We Dickinsons, a Junior Literary Guild selection, seems an excellent choice for young adult readers. They can read the poetry of a gifted writer and enjoy the account of a rebel and eccentric who never lost touch with the child within her.
Fisher and Rabe are both well-known writers of stories for children and young adults. Lovers of nature themselves, they shared a cabin in the foothills near Boulder, Colorado, while they collaborated on We Dickinsons and We Alcotts: The Story of Louisa M. Alcott’s Family as Seen Through the Eyes of “Marmee,” Mother of “Little Women” (1968), both about nineteenth century women writers. Certainly their love of the poetry of Emily Dickinson is reflected in their narration of the story of her life.

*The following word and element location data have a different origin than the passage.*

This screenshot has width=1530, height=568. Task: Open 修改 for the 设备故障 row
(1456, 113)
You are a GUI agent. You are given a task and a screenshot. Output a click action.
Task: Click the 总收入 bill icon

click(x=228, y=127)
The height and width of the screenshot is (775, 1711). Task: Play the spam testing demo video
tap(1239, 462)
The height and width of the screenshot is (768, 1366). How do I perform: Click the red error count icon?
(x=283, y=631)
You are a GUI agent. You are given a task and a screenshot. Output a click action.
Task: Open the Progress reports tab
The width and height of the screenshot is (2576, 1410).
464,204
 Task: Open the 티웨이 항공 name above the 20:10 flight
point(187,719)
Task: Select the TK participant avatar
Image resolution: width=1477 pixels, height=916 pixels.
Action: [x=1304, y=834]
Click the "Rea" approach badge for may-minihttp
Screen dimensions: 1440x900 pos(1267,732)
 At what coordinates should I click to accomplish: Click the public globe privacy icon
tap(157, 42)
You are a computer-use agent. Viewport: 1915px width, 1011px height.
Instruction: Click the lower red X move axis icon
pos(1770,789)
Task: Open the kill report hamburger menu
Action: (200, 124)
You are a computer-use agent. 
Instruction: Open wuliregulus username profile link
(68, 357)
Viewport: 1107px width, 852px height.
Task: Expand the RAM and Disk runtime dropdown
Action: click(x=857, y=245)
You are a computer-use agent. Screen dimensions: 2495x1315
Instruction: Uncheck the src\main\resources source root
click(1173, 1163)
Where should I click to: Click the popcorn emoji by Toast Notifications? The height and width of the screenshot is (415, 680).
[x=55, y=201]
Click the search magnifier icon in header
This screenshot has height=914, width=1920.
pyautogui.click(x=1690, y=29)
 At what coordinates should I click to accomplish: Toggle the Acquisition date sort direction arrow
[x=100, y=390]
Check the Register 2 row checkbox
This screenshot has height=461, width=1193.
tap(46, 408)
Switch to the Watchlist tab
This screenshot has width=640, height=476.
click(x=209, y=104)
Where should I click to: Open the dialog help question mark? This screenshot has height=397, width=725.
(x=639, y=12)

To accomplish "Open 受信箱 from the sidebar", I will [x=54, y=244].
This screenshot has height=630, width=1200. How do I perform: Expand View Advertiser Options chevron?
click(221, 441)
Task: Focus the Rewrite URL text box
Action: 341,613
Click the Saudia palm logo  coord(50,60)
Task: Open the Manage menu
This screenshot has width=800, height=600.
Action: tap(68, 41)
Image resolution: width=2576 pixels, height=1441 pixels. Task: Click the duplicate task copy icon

For example, Fisher and Rabe re-create wonderfully the social context of life in a small New England town to support the story of the young adult years of Emily and Austin. Social events such as sugaring-off parties, sleigh rides on winter nights, and college teas make the lives of Emily, Austin, and Lavinia sound as exciting and fun-filled as those of contemporary young people. It is often repeated that Emily, with her witty sayings, was a prized guest at these affairs.
Another way the authors create a very human Dickinson is to show her influence on others. In spite of the rarity of her appearance in seeing visitors in the parlor of her home and her refusal to travel outside the house, she had many devoted friends who realized her value as a person and a writer. Since its publication, We Dickinsons has created many more friends for this unique New England woman.